E se os gregos não tivessem existido?
Menos inquietações existenciais, menos
obras de arte e o homem em segundo plano. Assim seria o hemisfério ocidental
caso a civilização grega jamais tivesse existido. "A sociedade seria menos
reflexiva e racional. Viveríamos baseados apenas na fé", diz José Leonardo
Nascimento, professor da Universidade Estadual Paulista. Imaginar uma situação
como essa não é tarefa fácil. Afinal, a influência grega no Ocidente é profunda
e vasta. Por outro lado, pensar nessa hipótese só é possível graças aos gregos,
já que a reflexão intelectual nasceu entre eles e não há dúvidas de que este
seja seu maior legado.
A tomada de consciência do homem sobre
si mesmo e sobre os fenômenos que os cercam não ocorreu apenas na Grécia, mas
foi ali que, por força de uma cultura dedicada à figura humana,
desenvolveram-se explicações racionais como a matemática, a medicina e a
filosofia", afirma Donaldo Schüller, professor da Universidade Federal do
Rio Grande do Sul. Para ele, a base de toda inquietação humana vem desse
processo de racionalização da natureza. "Os gregos do século VI a.C.
abandonaram as soluções metafísicas e espirituais do mundo e buscaram
explicações racionais para os eventos que influenciavam suas vidas. Este é o
início da ciência como a conhecemos. Portanto, sem os gregos ninguém estaria
quebrando a cabeça tentando se conhecer, o que seria a morte de qualquer
corrente filosófica", diz Schüller.
O antropocentrismo – palavra grega que
significa o homem como centro de tudo – é outra herança daquele povo. Segundo
José Leonardo Nascimento, esse conceito foi fundamental para a definição do
pensamento ocidental, influenciando diversas áreas do conhecimento, das artes
às religiões. Uma ideia original e única em todo o mundo.
Apesar de toda sua
importância sobre o mundo antigo, a cultura grega e suas influências estiveram
adormecidas durante a Idade Média, quando o sentimento religioso e místico
predominou. "Pensar em um mundo desprovido da influência grega é pensar na
idade média até o renascimento", diz Nascimento.
As medidas do homem
(antropometrismo), suas feições e expressões, passaram a ser usadas nas artes
plásticas e a servir de referência para nossas criações mitológicas e
religiosas", afirma Nascimento. A ideia de representar o homem tal como
ele é não existiria. Em seu lugar, as artes seriam povoadas de manifestações
bem distantes do real, como as colossais obras egípcias. Imagine essa tendência
aplicada na arquitetura. Teríamos construções monumentais, adequadas às
dimensões dos deuses e não às do homem.

◆ DADOS REGISTRADOS:
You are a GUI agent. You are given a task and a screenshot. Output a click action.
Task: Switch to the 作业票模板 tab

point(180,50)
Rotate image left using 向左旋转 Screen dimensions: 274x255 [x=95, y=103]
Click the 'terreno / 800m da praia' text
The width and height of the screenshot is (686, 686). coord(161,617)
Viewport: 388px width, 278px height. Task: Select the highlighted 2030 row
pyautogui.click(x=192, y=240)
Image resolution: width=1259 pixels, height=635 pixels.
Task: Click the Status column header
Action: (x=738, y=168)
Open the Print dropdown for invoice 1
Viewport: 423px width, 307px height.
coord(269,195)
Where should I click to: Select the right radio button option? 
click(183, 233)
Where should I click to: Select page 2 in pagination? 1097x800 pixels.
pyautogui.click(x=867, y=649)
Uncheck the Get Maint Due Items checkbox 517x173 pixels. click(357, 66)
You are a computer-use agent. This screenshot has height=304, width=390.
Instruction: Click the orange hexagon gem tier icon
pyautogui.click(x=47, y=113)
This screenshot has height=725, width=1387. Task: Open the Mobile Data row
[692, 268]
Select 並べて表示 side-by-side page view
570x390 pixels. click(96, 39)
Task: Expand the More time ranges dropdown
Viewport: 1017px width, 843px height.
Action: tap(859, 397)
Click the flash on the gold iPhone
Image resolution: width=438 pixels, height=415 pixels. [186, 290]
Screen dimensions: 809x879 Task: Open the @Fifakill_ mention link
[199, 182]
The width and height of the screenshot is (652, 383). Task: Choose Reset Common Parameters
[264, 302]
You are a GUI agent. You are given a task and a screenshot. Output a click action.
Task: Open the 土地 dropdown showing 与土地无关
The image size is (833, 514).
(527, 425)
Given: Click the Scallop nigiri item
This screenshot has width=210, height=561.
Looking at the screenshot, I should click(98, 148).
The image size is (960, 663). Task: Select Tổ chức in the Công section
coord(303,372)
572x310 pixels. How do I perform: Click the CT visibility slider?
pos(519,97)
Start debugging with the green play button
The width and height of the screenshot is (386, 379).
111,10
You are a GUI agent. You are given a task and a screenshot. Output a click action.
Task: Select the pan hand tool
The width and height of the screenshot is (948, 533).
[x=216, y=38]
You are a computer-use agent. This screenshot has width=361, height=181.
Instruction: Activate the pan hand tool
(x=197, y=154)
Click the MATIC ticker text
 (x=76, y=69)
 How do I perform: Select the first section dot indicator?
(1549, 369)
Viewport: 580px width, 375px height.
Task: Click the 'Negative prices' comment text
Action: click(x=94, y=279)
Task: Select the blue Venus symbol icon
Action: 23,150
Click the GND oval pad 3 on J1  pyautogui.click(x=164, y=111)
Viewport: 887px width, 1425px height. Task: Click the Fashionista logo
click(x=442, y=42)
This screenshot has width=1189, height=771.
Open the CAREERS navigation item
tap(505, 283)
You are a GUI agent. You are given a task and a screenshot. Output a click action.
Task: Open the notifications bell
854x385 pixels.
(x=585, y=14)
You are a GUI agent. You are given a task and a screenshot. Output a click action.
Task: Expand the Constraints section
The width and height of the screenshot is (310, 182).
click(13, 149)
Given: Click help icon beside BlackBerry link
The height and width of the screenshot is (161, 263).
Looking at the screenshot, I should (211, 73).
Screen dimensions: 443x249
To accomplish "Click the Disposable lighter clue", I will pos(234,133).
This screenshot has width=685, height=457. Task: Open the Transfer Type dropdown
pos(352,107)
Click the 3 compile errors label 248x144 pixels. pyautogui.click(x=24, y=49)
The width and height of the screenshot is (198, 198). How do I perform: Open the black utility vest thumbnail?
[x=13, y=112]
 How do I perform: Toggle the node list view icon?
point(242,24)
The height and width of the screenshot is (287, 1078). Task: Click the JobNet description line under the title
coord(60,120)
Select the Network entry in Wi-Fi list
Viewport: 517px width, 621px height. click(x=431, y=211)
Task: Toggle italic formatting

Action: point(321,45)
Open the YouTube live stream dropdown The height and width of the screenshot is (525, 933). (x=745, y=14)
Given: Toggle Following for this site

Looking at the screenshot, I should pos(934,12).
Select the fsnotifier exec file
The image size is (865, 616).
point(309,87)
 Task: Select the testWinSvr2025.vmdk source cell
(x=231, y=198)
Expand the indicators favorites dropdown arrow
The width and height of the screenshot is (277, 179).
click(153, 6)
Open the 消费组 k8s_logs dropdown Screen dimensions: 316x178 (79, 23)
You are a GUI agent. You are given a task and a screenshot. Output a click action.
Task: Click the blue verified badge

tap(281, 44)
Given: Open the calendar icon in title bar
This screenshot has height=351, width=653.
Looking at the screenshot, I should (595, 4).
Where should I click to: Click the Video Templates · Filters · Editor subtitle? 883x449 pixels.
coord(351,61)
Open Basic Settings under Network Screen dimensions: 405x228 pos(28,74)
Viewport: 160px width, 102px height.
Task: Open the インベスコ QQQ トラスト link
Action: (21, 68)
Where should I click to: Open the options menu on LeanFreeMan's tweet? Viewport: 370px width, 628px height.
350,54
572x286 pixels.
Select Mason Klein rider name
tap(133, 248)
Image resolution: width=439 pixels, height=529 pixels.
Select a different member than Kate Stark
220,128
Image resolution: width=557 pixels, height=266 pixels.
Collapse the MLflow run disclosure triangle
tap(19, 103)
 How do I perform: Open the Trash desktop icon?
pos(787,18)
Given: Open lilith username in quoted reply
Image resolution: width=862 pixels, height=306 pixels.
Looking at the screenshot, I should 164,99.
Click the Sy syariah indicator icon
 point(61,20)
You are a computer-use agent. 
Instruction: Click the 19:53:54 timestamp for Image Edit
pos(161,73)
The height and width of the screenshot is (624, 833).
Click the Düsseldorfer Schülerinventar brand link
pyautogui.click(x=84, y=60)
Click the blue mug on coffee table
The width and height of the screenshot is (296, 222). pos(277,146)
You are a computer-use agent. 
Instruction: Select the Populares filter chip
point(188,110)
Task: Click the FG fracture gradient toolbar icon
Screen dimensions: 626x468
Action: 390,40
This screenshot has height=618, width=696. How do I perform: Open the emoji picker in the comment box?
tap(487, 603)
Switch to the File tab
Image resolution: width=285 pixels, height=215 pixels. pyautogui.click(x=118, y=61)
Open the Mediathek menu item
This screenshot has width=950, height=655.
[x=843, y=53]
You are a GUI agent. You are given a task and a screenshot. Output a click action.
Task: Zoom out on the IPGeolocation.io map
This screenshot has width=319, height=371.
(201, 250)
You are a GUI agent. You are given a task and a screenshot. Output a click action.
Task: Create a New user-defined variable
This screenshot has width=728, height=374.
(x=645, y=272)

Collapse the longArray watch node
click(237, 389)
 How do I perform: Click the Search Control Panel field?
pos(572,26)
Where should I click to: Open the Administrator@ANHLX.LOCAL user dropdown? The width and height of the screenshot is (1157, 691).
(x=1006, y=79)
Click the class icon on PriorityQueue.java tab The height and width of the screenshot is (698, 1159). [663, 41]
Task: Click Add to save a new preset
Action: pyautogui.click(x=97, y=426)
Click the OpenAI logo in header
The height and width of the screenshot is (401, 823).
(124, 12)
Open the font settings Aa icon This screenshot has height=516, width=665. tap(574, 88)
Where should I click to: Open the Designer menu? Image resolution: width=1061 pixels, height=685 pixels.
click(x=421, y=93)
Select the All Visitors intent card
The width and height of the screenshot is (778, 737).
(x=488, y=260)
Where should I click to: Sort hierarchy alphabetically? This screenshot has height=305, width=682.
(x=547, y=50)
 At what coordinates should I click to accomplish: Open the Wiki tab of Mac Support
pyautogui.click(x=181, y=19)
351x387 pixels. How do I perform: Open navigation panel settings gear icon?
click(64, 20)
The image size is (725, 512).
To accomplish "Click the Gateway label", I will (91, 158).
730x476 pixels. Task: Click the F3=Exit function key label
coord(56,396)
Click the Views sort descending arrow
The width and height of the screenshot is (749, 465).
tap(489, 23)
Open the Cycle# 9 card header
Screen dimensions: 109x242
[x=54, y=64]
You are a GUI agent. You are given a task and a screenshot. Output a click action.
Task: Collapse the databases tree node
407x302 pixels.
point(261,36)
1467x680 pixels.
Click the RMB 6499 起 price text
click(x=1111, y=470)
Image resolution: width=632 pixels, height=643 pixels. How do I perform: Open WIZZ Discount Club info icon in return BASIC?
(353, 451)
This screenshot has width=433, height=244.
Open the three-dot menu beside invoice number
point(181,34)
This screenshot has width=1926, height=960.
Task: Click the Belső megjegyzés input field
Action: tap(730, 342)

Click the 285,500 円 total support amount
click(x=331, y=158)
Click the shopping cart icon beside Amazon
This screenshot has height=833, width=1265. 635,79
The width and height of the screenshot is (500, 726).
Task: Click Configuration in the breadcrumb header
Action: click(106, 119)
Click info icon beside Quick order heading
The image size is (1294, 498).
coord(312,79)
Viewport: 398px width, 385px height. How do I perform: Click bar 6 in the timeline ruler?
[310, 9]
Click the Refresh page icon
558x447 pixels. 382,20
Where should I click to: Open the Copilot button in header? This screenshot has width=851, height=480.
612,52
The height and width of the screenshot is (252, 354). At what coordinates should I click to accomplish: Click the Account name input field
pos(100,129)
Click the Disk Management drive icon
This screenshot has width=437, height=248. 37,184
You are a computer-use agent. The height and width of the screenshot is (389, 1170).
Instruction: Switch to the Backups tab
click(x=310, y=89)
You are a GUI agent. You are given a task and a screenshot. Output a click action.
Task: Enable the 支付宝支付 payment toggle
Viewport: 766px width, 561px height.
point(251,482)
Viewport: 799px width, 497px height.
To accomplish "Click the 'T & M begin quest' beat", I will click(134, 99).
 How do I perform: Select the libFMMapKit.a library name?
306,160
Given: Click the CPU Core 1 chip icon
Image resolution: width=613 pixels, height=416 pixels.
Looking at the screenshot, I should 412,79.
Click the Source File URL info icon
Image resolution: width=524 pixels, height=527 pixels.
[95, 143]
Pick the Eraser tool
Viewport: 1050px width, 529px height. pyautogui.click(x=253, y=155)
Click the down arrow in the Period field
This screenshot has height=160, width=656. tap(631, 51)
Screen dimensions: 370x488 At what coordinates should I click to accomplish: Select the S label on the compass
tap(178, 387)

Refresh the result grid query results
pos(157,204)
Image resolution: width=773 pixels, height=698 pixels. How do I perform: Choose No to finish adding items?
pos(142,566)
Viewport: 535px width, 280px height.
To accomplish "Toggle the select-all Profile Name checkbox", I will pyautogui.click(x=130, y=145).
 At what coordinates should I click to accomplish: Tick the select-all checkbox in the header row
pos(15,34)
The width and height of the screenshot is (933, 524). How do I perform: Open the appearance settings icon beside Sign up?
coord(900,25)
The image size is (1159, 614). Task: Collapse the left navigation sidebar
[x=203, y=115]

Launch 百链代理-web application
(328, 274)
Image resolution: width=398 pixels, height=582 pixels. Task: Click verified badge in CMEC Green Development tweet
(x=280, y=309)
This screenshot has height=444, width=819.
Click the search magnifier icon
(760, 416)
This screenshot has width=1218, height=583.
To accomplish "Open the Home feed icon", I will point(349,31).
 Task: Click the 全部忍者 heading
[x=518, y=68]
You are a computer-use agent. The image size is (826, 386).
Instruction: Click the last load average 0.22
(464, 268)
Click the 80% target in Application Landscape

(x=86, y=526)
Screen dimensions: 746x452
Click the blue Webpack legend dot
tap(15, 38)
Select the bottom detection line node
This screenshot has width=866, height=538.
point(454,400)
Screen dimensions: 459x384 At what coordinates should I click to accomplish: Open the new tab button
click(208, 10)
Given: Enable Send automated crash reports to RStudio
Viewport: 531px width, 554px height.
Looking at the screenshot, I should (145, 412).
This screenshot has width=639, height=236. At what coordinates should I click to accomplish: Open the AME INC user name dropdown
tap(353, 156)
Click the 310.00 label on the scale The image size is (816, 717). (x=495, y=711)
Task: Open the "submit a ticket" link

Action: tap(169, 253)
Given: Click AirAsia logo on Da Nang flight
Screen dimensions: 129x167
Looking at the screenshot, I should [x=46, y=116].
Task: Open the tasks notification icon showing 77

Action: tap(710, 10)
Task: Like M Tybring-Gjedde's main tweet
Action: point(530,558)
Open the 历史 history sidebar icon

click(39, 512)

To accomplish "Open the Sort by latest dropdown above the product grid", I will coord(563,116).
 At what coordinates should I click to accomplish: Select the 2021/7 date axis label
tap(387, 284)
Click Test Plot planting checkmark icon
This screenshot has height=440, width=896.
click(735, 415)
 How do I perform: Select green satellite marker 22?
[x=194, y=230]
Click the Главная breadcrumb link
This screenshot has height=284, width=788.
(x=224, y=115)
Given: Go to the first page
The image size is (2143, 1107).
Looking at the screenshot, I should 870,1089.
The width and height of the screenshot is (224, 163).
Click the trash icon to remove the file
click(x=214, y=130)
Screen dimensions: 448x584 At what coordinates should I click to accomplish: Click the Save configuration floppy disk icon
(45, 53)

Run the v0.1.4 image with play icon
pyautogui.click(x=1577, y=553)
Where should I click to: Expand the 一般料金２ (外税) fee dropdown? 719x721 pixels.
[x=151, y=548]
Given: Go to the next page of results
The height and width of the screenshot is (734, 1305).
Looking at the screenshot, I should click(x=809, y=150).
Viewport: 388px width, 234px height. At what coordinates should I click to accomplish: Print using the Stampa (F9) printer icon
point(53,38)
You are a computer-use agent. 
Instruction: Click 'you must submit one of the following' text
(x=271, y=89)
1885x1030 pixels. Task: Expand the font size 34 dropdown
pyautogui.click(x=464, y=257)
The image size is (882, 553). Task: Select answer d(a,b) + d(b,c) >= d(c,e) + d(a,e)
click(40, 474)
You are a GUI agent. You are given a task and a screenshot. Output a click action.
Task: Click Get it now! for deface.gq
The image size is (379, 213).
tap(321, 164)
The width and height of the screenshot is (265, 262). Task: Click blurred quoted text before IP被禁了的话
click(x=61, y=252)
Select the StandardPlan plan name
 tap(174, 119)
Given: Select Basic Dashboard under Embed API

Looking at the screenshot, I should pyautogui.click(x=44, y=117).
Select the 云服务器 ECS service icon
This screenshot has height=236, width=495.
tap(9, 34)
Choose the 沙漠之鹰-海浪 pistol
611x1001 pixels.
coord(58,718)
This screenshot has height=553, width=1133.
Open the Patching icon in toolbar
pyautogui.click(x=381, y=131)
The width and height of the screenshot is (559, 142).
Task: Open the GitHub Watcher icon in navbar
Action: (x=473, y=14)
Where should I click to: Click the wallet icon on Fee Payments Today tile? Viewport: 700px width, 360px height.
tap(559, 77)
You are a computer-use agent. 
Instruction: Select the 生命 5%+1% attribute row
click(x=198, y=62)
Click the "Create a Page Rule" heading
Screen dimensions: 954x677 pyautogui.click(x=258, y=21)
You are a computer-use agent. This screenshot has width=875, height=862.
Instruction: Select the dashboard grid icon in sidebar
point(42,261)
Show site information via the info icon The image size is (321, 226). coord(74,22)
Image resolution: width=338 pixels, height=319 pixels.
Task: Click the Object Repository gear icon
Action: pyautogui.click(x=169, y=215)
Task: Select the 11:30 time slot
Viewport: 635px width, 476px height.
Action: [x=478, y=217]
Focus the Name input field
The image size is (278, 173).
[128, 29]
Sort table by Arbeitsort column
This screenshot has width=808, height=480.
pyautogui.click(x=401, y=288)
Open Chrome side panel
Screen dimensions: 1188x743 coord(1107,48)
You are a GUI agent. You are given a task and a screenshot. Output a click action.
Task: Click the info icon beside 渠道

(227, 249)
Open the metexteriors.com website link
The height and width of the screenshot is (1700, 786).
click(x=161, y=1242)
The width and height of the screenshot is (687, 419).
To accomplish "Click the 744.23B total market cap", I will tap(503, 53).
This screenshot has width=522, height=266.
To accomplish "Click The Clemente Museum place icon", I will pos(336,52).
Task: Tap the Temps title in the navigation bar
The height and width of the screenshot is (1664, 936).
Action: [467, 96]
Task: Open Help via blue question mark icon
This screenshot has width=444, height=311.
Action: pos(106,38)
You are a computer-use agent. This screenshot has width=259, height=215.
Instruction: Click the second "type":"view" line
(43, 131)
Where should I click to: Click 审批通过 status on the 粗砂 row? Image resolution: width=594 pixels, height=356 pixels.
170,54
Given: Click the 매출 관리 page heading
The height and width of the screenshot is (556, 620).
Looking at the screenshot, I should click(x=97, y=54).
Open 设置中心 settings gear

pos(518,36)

◆ INSTRUÇÕES DA TAREFA:
Reproduza literalmente a parte do texto sobre a influência grega que começa em "O antropocentrismo –" e segue até "todo o mundo.".

◆ SOLUÇÃO DA TAREFA:
O antropocentrismo – palavra grega que
significa o homem como centro de tudo – é outra herança daquele povo. Segundo
José Leonardo Nascimento, esse conceito foi fundamental para a definição do
pensamento ocidental, influenciando diversas áreas do conhecimento, das artes
às religiões. Uma ideia original e única em todo o mundo.